§ **TASK PROMPT**:
The expected answer is every line of the material that contains the word "will".

§ **DATA SHOWN**:
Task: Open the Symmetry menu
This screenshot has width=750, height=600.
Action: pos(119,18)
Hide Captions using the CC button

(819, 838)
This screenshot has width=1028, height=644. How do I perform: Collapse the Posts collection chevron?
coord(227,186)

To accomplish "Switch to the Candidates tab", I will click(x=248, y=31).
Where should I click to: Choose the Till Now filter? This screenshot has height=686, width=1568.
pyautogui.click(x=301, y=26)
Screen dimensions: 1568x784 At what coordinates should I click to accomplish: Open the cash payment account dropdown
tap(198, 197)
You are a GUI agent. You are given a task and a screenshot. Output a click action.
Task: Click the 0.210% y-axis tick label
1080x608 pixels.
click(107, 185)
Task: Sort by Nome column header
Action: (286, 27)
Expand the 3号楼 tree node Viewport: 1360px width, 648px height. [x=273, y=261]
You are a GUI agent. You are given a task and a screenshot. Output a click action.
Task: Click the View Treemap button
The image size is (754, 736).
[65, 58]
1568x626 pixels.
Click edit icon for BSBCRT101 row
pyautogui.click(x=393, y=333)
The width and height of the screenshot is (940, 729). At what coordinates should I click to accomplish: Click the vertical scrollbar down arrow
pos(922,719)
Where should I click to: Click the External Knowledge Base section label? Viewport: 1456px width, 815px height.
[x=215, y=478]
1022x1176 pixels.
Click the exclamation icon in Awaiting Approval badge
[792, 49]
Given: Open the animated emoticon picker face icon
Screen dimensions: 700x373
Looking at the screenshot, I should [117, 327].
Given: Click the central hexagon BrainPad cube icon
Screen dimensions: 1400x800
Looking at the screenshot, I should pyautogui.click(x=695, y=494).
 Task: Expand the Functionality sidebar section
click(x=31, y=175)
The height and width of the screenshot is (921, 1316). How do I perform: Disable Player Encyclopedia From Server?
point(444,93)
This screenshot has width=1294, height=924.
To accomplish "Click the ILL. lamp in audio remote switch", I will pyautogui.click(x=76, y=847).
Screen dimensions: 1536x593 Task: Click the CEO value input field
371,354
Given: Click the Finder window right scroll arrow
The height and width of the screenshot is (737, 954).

§ **RESULT**:
To accomplish "Switch to the Candidates tab", I will click(x=248, y=31).
To accomplish "Click the ILL. lamp in audio remote switch", I will pyautogui.click(x=76, y=847).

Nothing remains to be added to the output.